E’ difficile credere che il Movimento 5 Stelle possa accettare la richiesta di Salvini di cambiare alcuni ministri pentastellati con altri ministri pentastellati. Se la Lega avesse chiesto a Di Maio qualche poltrona in più, quest’ultimo avrebbe potuto accogliere la richiesta rivendicando di non essere interessato alle poltrone. Ciò che Di Maio non può proprio fare è lasciare che sia l’alleato-nemico Salvini a decidere cosa si deve fare in casa sua. Chiedere di sostituire i ministri dissidenti Toninelli, Trenta e Costa, con altri pentastellati graditi alla Lega, infatti, vuol dire ficcare il naso e la spada dentro la vita di un movimento sull’orlo della crisi di nervi. E si fatica a credere che il partito fondato da Beppe Grillo e Gianroberto Casaleggio possa accettare questa richiesta di resa incondizionata da parte di Salvini.
Il tentativo di Di Maio di spostare l’attenzione sul 9 settembre – giorno in cui si dovrebbe votare il taglio dei parlamentari – appare invece come una difesa piuttosto sconclusionata. Anche il rilanciare la palla al mittente, accusandolo di voler far cadere il governo per difendere le poltrone, non è altro che una scelta tattica che evidenzia l’assenza di una visione strategica.
In questo scenario c’è da aspettarsi qualche sorpresa.

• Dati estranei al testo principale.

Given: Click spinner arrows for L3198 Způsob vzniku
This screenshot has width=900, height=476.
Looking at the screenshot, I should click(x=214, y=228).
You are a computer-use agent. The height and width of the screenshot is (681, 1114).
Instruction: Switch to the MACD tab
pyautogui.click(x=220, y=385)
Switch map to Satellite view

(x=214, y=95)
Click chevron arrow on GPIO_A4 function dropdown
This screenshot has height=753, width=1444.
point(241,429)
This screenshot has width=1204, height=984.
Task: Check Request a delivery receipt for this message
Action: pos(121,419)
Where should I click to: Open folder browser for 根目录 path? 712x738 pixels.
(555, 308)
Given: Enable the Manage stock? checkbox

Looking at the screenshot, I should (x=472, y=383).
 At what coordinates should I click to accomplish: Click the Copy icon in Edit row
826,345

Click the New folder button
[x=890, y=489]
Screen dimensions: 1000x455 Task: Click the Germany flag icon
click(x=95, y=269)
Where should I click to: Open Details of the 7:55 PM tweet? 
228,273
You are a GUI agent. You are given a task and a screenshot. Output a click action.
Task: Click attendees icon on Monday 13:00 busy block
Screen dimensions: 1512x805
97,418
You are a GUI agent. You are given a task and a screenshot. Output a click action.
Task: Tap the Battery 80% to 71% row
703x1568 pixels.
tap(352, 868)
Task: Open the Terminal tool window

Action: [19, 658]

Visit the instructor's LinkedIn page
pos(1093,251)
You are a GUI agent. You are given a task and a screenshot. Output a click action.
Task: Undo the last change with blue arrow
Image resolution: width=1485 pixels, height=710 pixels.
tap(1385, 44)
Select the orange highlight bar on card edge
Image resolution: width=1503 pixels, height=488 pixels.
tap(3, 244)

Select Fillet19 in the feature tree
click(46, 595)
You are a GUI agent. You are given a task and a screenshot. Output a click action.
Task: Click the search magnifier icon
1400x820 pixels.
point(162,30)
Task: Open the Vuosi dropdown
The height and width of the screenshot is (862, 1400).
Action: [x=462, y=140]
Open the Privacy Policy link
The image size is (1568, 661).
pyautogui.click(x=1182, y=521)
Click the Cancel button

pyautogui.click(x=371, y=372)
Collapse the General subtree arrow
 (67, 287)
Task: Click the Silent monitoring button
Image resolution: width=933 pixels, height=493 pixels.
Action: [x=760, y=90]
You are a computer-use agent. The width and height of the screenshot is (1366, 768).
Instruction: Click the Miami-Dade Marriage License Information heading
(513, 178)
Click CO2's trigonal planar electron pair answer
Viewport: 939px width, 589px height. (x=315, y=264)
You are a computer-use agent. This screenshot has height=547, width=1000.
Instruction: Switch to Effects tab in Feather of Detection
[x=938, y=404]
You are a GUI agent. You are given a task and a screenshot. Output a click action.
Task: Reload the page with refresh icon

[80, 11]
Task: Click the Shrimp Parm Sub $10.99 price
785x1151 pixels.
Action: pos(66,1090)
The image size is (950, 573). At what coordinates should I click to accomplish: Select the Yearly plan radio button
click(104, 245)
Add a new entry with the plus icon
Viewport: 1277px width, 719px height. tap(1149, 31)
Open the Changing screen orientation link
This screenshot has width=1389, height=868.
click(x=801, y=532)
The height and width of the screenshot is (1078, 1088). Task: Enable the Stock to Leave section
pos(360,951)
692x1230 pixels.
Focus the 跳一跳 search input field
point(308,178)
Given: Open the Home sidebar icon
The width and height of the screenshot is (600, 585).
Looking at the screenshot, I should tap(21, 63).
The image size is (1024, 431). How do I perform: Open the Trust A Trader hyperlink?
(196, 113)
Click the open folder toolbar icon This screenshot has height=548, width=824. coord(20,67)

Pensare che Grillo, Casaleggio, Fico e Di Battista possano restarsene fermi a guardare la Lega mentre umilia il Movimento 5 Stelle è abbastanza impensabile. E così se il Movimento 5 Stelle opterà per la caduta del governo con esso finirà anche la breve e intensa storia di un leader mancato: Luigi Di Maio. Altrimenti il leader mancato resterà in sella, ma il declino del Movimento 5 Stelle sarà sempre più inevitabile.